» **ASSIGNMENT**:
Of the lines below, write out exactly those from the line with "[Instagram] (11, 2539)" through the line with "[Attach image] (11, 608)", both included, and skip the rest.

» **GIVEN DATA**:

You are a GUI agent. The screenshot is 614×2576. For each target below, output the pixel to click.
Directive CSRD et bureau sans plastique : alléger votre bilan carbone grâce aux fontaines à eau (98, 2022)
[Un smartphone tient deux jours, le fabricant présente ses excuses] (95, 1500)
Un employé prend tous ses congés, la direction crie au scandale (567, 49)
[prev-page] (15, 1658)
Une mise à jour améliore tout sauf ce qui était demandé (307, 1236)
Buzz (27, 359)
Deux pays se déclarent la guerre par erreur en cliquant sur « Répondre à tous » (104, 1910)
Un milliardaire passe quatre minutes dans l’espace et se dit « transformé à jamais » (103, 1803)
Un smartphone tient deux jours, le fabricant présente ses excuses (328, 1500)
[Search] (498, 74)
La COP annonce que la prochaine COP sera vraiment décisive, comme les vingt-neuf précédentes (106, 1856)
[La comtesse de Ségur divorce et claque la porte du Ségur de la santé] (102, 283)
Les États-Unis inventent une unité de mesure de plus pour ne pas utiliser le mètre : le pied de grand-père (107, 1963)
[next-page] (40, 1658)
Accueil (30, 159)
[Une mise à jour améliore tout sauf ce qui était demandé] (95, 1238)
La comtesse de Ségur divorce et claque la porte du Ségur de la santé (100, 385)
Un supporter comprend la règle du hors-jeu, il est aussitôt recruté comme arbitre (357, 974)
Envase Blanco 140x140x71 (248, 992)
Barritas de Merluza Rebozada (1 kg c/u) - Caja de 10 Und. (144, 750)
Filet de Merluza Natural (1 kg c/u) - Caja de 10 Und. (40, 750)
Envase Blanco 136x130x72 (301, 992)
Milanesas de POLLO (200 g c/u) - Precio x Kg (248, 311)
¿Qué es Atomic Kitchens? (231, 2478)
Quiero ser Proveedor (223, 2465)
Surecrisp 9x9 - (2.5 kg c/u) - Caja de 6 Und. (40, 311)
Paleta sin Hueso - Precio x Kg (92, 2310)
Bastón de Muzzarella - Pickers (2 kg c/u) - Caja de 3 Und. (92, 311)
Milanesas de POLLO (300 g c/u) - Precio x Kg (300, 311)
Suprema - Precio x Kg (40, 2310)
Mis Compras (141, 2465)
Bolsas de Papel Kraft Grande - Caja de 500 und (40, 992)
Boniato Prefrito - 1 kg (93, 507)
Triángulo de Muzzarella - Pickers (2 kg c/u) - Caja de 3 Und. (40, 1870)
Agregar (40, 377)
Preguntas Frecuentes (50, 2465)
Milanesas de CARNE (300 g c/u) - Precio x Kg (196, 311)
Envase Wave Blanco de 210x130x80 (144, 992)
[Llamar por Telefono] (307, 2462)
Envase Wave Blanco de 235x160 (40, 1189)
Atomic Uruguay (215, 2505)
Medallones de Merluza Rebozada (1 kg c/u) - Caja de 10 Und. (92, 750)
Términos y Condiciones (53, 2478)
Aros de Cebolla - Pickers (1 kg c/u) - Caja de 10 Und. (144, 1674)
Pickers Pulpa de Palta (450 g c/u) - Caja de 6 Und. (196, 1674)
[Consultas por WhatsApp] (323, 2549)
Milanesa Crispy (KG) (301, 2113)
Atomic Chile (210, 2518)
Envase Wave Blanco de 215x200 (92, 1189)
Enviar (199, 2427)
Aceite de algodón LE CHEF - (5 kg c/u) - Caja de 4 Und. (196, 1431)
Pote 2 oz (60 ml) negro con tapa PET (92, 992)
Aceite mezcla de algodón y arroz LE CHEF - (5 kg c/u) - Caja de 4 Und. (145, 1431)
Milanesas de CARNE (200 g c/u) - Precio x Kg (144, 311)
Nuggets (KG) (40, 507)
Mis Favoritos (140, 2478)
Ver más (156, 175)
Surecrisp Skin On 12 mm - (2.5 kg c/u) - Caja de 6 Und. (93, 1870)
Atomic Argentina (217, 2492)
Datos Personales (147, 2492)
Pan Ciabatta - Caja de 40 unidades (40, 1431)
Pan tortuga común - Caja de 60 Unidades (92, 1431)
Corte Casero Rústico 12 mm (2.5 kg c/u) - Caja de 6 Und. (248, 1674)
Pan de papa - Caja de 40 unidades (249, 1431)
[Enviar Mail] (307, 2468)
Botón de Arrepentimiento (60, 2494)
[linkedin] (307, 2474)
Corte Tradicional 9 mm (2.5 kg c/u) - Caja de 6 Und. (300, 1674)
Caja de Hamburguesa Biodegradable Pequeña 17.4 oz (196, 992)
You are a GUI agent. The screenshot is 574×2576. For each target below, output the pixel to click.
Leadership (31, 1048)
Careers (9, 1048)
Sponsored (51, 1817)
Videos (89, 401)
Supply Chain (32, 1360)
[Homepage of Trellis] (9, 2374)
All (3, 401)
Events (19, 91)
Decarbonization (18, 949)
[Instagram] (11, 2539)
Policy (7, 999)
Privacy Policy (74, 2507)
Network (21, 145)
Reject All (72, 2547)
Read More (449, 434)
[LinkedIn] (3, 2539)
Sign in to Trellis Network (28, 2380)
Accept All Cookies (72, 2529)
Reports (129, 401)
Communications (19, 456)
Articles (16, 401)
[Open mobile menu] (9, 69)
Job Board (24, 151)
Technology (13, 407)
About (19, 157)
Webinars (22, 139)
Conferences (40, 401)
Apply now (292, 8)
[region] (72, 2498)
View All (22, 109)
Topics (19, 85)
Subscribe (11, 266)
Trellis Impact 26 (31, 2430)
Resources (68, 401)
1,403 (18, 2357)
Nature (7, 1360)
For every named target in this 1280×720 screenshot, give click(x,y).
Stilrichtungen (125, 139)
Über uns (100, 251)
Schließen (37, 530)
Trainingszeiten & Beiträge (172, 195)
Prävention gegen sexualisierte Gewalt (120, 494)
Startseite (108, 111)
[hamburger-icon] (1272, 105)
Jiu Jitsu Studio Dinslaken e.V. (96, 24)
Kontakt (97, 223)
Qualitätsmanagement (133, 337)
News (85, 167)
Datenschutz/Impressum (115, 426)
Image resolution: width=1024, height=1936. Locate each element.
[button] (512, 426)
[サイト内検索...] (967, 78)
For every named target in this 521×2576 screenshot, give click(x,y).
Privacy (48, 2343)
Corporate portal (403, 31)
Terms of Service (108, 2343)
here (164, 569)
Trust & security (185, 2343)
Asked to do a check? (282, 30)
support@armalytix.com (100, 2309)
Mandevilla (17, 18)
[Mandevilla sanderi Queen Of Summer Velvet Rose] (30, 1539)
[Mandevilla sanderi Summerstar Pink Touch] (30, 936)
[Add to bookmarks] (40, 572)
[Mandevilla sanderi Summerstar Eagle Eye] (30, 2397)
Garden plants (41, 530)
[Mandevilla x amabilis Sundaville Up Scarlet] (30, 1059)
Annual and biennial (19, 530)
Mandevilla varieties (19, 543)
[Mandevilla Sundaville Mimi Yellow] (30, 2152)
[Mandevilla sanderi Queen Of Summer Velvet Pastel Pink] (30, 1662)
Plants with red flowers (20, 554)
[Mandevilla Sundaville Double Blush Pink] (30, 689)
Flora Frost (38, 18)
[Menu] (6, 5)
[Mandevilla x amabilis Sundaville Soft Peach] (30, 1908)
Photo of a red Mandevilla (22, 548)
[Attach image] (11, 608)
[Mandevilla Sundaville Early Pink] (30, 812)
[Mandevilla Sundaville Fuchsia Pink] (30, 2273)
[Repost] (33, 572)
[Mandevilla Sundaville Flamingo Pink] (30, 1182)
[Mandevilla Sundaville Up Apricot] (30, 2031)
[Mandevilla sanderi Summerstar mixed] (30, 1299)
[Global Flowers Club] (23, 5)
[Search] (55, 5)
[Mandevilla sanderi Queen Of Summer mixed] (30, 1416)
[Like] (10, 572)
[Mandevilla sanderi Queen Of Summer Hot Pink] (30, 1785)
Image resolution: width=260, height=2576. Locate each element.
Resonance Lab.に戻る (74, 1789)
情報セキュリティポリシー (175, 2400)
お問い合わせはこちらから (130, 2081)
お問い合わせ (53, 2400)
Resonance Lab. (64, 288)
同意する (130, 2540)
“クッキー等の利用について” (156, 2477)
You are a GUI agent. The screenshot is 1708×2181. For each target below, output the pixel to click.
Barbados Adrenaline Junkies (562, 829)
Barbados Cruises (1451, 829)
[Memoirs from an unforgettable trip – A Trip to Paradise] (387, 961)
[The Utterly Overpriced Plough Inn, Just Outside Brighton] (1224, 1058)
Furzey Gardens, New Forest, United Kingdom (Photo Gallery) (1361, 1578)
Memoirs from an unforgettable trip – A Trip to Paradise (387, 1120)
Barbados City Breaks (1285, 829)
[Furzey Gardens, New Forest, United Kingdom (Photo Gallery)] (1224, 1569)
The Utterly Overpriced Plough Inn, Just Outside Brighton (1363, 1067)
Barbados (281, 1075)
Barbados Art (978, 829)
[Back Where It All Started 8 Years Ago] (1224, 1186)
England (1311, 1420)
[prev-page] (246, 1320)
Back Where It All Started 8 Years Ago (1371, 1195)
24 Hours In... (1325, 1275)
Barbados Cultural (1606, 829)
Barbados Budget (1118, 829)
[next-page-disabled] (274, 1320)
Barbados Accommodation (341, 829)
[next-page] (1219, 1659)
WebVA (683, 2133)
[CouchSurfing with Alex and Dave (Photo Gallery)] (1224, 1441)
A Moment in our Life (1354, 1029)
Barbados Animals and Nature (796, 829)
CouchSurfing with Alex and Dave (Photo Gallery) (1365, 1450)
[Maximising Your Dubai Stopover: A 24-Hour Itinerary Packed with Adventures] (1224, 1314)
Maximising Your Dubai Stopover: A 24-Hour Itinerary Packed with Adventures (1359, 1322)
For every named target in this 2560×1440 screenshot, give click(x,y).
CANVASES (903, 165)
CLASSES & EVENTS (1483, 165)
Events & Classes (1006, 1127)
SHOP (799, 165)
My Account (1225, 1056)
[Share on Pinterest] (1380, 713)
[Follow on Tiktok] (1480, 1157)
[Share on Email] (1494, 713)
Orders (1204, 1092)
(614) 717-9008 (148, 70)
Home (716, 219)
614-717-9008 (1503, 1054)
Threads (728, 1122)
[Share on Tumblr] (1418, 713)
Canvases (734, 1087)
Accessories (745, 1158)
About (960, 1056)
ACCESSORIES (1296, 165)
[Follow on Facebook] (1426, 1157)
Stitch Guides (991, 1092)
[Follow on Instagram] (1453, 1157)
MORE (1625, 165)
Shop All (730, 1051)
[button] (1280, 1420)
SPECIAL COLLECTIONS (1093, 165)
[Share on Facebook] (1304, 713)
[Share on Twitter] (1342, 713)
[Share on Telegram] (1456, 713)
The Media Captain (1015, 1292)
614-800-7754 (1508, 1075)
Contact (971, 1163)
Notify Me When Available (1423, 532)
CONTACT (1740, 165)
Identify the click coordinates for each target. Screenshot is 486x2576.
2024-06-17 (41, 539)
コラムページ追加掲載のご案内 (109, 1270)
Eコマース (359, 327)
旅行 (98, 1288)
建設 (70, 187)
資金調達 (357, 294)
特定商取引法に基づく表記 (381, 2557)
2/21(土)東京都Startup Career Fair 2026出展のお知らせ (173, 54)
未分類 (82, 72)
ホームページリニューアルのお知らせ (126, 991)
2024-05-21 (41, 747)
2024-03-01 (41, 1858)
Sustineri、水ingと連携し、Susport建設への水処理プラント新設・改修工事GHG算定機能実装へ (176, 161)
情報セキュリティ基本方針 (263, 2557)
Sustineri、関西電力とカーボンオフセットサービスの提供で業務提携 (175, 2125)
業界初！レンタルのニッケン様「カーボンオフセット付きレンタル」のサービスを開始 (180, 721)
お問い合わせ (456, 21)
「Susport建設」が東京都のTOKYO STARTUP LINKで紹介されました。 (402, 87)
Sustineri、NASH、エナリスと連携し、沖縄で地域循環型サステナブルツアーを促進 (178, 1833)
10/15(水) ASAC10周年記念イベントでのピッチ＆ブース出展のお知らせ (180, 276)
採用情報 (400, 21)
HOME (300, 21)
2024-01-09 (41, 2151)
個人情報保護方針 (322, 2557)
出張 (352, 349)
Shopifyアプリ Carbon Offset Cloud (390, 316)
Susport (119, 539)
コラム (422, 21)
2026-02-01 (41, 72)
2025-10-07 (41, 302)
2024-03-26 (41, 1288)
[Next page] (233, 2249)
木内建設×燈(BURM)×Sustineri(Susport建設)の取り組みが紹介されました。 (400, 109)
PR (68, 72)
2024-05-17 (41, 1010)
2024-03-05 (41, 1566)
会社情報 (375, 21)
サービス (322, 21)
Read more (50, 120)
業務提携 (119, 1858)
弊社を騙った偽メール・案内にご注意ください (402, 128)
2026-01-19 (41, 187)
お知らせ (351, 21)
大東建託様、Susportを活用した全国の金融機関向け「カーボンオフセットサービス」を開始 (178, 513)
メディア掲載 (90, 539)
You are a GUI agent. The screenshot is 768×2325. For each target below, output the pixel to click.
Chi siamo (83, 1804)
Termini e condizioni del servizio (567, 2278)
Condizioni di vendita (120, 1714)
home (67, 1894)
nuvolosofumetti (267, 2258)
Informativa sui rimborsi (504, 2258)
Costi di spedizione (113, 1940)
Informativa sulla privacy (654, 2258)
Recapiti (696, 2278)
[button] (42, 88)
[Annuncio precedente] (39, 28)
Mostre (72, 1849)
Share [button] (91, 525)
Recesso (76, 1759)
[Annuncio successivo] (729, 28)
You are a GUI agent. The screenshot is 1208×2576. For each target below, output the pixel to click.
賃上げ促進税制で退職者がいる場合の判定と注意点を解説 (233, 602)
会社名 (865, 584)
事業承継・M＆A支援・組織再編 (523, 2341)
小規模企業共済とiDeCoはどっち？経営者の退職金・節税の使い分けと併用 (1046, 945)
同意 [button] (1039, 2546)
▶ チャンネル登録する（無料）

» **EXPECTED ANSWER**:
[Instagram] (11, 2539)
Policy (7, 999)
Privacy Policy (74, 2507)
Network (21, 145)
Reject All (72, 2547)
Read More (449, 434)
[LinkedIn] (3, 2539)
Sign in to Trellis Network (28, 2380)
Accept All Cookies (72, 2529)
Reports (129, 401)
Communications (19, 456)
Articles (16, 401)
[Open mobile menu] (9, 69)
Job Board (24, 151)
Technology (13, 407)
About (19, 157)
Webinars (22, 139)
Conferences (40, 401)
Apply now (292, 8)
[region] (72, 2498)
View All (22, 109)
Topics (19, 85)
Subscribe (11, 266)
Trellis Impact 26 (31, 2430)
Resources (68, 401)
1,403 (18, 2357)
Nature (7, 1360)
For every named target in this 1280×720 screenshot, give click(x,y).
Stilrichtungen (125, 139)
Über uns (100, 251)
Schließen (37, 530)
Trainingszeiten & Beiträge (172, 195)
Prävention gegen sexualisierte Gewalt (120, 494)
Startseite (108, 111)
[hamburger-icon] (1272, 105)
Jiu Jitsu Studio Dinslaken e.V. (96, 24)
Kontakt (97, 223)
Qualitätsmanagement (133, 337)
News (85, 167)
Datenschutz/Impressum (115, 426)
Image resolution: width=1024, height=1936. Locate each element.
[button] (512, 426)
[サイト内検索...] (967, 78)
For every named target in this 521×2576 screenshot, give click(x,y).
Privacy (48, 2343)
Corporate portal (403, 31)
Terms of Service (108, 2343)
here (164, 569)
Trust & security (185, 2343)
Asked to do a check? (282, 30)
support@armalytix.com (100, 2309)
Mandevilla (17, 18)
[Mandevilla sanderi Queen Of Summer Velvet Rose] (30, 1539)
[Mandevilla sanderi Summerstar Pink Touch] (30, 936)
[Add to bookmarks] (40, 572)
[Mandevilla sanderi Summerstar Eagle Eye] (30, 2397)
Garden plants (41, 530)
[Mandevilla x amabilis Sundaville Up Scarlet] (30, 1059)
Annual and biennial (19, 530)
Mandevilla varieties (19, 543)
[Mandevilla Sundaville Mimi Yellow] (30, 2152)
[Mandevilla sanderi Queen Of Summer Velvet Pastel Pink] (30, 1662)
Plants with red flowers (20, 554)
[Mandevilla Sundaville Double Blush Pink] (30, 689)
Flora Frost (38, 18)
[Menu] (6, 5)
[Mandevilla x amabilis Sundaville Soft Peach] (30, 1908)
Photo of a red Mandevilla (22, 548)
[Attach image] (11, 608)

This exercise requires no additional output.